▸ **Written instruction**
Put each line of the material below into a JSON list of strings, with one string per line and blank lines left out.

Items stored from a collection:
....

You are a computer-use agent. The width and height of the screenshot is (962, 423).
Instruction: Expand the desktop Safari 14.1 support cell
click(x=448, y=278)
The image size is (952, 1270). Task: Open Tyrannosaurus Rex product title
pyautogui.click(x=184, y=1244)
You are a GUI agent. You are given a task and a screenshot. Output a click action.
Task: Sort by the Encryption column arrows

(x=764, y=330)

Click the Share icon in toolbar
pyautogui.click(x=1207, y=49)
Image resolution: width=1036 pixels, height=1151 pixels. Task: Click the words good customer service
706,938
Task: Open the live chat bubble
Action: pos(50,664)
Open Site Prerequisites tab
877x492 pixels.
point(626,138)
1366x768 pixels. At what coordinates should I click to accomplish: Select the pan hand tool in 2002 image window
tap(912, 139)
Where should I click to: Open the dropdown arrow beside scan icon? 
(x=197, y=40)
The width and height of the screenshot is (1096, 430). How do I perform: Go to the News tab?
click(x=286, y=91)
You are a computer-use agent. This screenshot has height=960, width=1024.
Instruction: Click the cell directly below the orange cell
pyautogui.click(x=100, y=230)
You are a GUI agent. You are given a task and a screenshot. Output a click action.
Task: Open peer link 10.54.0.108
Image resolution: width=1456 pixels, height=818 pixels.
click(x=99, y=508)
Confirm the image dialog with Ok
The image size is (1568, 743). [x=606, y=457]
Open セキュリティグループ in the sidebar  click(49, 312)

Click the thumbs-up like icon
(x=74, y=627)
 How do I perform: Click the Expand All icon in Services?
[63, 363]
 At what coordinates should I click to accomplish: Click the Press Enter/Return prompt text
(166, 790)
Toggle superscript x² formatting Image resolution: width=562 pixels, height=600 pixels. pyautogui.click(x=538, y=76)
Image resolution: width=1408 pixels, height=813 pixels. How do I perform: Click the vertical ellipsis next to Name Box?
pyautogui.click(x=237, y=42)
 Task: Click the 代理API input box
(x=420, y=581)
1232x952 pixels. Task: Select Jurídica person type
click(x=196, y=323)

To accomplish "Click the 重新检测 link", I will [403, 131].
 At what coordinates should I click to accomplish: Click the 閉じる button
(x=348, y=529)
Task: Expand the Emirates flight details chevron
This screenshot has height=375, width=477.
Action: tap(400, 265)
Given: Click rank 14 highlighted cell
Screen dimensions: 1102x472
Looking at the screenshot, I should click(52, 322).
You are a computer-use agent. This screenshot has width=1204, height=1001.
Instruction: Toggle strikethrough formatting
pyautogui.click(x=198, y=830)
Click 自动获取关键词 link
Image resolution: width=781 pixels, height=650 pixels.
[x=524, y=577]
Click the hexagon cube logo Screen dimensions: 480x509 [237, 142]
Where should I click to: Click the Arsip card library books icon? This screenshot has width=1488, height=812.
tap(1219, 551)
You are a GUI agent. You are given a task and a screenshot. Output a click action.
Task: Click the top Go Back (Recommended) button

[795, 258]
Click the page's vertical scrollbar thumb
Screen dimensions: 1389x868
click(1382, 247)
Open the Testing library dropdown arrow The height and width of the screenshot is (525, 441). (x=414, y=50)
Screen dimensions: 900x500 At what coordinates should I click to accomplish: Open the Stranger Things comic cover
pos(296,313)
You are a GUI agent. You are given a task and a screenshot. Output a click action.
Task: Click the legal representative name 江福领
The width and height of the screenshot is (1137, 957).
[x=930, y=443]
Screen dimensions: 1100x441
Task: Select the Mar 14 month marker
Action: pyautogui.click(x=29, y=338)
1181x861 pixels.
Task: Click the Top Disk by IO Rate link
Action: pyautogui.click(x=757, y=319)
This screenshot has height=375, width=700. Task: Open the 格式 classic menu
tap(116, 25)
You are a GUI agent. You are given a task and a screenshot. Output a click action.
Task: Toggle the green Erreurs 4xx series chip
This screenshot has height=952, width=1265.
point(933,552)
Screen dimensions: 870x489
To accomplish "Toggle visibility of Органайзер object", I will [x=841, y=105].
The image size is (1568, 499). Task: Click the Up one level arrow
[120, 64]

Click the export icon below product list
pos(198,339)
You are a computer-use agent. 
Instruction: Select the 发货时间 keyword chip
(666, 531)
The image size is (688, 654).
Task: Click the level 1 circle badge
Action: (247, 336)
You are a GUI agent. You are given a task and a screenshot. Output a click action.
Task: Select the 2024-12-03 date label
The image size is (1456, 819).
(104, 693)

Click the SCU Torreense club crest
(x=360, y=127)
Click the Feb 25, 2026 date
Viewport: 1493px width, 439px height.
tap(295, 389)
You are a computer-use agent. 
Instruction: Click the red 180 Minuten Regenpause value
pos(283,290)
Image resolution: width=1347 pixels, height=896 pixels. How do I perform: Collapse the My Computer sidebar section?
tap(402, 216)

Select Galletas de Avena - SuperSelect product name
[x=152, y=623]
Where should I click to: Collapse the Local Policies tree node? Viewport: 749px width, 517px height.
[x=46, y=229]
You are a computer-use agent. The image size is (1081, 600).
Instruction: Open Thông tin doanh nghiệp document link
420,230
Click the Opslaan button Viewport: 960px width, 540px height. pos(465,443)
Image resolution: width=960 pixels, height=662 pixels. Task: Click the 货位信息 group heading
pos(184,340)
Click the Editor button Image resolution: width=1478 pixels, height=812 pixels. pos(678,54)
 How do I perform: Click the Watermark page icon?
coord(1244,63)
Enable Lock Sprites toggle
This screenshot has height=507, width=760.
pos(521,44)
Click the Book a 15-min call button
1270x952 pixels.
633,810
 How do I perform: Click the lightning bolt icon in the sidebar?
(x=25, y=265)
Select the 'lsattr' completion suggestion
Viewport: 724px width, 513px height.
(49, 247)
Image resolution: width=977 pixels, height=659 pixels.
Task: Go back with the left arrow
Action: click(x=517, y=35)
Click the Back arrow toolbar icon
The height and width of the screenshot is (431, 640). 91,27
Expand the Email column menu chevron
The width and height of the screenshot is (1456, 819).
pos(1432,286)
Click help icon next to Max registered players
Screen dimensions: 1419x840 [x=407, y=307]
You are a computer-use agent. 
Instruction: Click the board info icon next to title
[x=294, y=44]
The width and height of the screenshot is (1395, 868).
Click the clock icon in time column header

....

▸ **Written answer**
[
  "You are a computer-use agent. The width and height of the screenshot is (962, 423).",
  "Instruction: Expand the desktop Safari 14.1 support cell",
  "click(x=448, y=278)",
  "The image size is (952, 1270). Task: Open Tyrannosaurus Rex product title",
  "pyautogui.click(x=184, y=1244)",
  "You are a GUI agent. You are given a task and a screenshot. Output a click action.",
  "Task: Sort by the Encryption column arrows",
  "(x=764, y=330)",
  "Click the Share icon in toolbar",
  "pyautogui.click(x=1207, y=49)",
  "Image resolution: width=1036 pixels, height=1151 pixels. Task: Click the words good customer service",
  "706,938",
  "Task: Open the live chat bubble",
  "Action: pos(50,664)",
  "Open Site Prerequisites tab",
  "877x492 pixels.",
  "point(626,138)",
  "1366x768 pixels. At what coordinates should I click to accomplish: Select the pan hand tool in 2002 image window",
  "tap(912, 139)",
  "Where should I click to: Open the dropdown arrow beside scan icon? ",
  "(x=197, y=40)",
  "The width and height of the screenshot is (1096, 430). How do I perform: Go to the News tab?",
  "click(x=286, y=91)",
  "You are a computer-use agent. This screenshot has height=960, width=1024.",
  "Instruction: Click the cell directly below the orange cell",
  "pyautogui.click(x=100, y=230)",
  "You are a GUI agent. You are given a task and a screenshot. Output a click action.",
  "Task: Open peer link 10.54.0.108",
  "Image resolution: width=1456 pixels, height=818 pixels.",
  "click(x=99, y=508)",
  "Confirm the image dialog with Ok",
  "The image size is (1568, 743). [x=606, y=457]",
  "Open セキュリティグループ in the sidebar  click(49, 312)",
  "Click the thumbs-up like icon",
  "(x=74, y=627)",
  " How do I perform: Click the Expand All icon in Services?",
  "[63, 363]",
  " At what coordinates should I click to accomplish: Click the Press Enter/Return prompt text",
  "(166, 790)",
  "Toggle superscript x² formatting Image resolution: width=562 pixels, height=600 pixels. pyautogui.click(x=538, y=76)",
  "Image resolution: width=1408 pixels, height=813 pixels. How do I perform: Click the vertical ellipsis next to Name Box?",
  "pyautogui.click(x=237, y=42)",
  " Task: Click the 代理API input box",
  "(x=420, y=581)",
  "1232x952 pixels. Task: Select Jurídica person type",
  "click(x=196, y=323)",
  "To accomplish \"Click the 重新检测 link\", I will [403, 131].",
  " At what coordinates should I click to accomplish: Click the 閉じる button",
  "(x=348, y=529)",
  "Task: Expand the Emirates flight details chevron",
  "This screenshot has height=375, width=477.",
  "Action: tap(400, 265)",
  "Given: Click rank 14 highlighted cell",
  "Screen dimensions: 1102x472",
  "Looking at the screenshot, I should click(52, 322).",
  "You are a computer-use agent. This screenshot has width=1204, height=1001.",
  "Instruction: Toggle strikethrough formatting",
  "pyautogui.click(x=198, y=830)",
  "Click 自动获取关键词 link",
  "Image resolution: width=781 pixels, height=650 pixels.",
  "[x=524, y=577]",
  "Click the hexagon cube logo Screen dimensions: 480x509 [237, 142]",
  "Where should I click to: Click the Arsip card library books icon? This screenshot has width=1488, height=812.",
  "tap(1219, 551)",
  "You are a GUI agent. You are given a task and a screenshot. Output a click action.",
  "Task: Click the top Go Back (Recommended) button",
  "[795, 258]",
  "Click the page's vertical scrollbar thumb",
  "Screen dimensions: 1389x868",
  "click(1382, 247)",
  "Open the Testing library dropdown arrow The height and width of the screenshot is (525, 441). (x=414, y=50)",
  "Screen dimensions: 900x500 At what coordinates should I click to accomplish: Open the Stranger Things comic cover",
  "pos(296,313)",
  "You are a GUI agent. You are given a task and a screenshot. Output a click action.",
  "Task: Click the legal representative name 江福领",
  "The width and height of the screenshot is (1137, 957).",
  "[x=930, y=443]",
  "Screen dimensions: 1100x441",
  "Task: Select the Mar 14 month marker",
  "Action: pyautogui.click(x=29, y=338)",
  "1181x861 pixels.",
  "Task: Click the Top Disk by IO Rate link",
  "Action: pyautogui.click(x=757, y=319)",
  "This screenshot has height=375, width=700. Task: Open the 格式 classic menu",
  "tap(116, 25)",
  "You are a GUI agent. You are given a task and a screenshot. Output a click action.",
  "Task: Toggle the green Erreurs 4xx series chip",
  "This screenshot has height=952, width=1265.",
  "point(933,552)",
  "Screen dimensions: 870x489",
  "To accomplish \"Toggle visibility of Органайзер object\", I will [x=841, y=105].",
  "The image size is (1568, 499). Task: Click the Up one level arrow",
  "[120, 64]",
  "Click the export icon below product list",
  "pos(198,339)",
  "You are a computer-use agent. ",
  "Instruction: Select the 发货时间 keyword chip",
  "(666, 531)",
  "The image size is (688, 654).",
  "Task: Click the level 1 circle badge",
  "Action: (247, 336)",
  "You are a GUI agent. You are given a task and a screenshot. Output a click action.",
  "Task: Select the 2024-12-03 date label",
  "The image size is (1456, 819).",
  "(104, 693)",
  "Click the SCU Torreense club crest",
  "(x=360, y=127)",
  "Click the Feb 25, 2026 date",
  "Viewport: 1493px width, 439px height.",
  "tap(295, 389)",
  "You are a computer-use agent. ",
  "Instruction: Click the red 180 Minuten Regenpause value",
  "pos(283,290)",
  "Image resolution: width=1347 pixels, height=896 pixels. How do I perform: Collapse the My Computer sidebar section?",
  "tap(402, 216)",
  "Select Galletas de Avena - SuperSelect product name",
  "[x=152, y=623]",
  "Where should I click to: Collapse the Local Policies tree node? Viewport: 749px width, 517px height.",
  "[x=46, y=229]",
  "You are a computer-use agent. The image size is (1081, 600).",
  "Instruction: Open Thông tin doanh nghiệp document link",
  "420,230",
  "Click the Opslaan button Viewport: 960px width, 540px height. pos(465,443)",
  "Image resolution: width=960 pixels, height=662 pixels. Task: Click the 货位信息 group heading",
  "pos(184,340)",
  "Click the Editor button Image resolution: width=1478 pixels, height=812 pixels. pos(678,54)",
  " How do I perform: Click the Watermark page icon?",
  "coord(1244,63)",
  "Enable Lock Sprites toggle",
  "This screenshot has height=507, width=760.",
  "pos(521,44)",
  "Click the Book a 15-min call button",
  "1270x952 pixels.",
  "633,810",
  " How do I perform: Click the lightning bolt icon in the sidebar?",
  "(x=25, y=265)",
  "Select the 'lsattr' completion suggestion",
  "Viewport: 724px width, 513px height.",
  "(49, 247)",
  "Image resolution: width=977 pixels, height=659 pixels.",
  "Task: Go back with the left arrow",
  "Action: click(x=517, y=35)",
  "Click the Back arrow toolbar icon",
  "The height and width of the screenshot is (431, 640). 91,27",
  "Expand the Email column menu chevron",
  "The width and height of the screenshot is (1456, 819).",
  "pos(1432,286)",
  "Click help icon next to Max registered players",
  "Screen dimensions: 1419x840 [x=407, y=307]",
  "You are a computer-use agent. ",
  "Instruction: Click the board info icon next to title",
  "[x=294, y=44]",
  "The width and height of the screenshot is (1395, 868).",
  "Click the clock icon in time column header"
]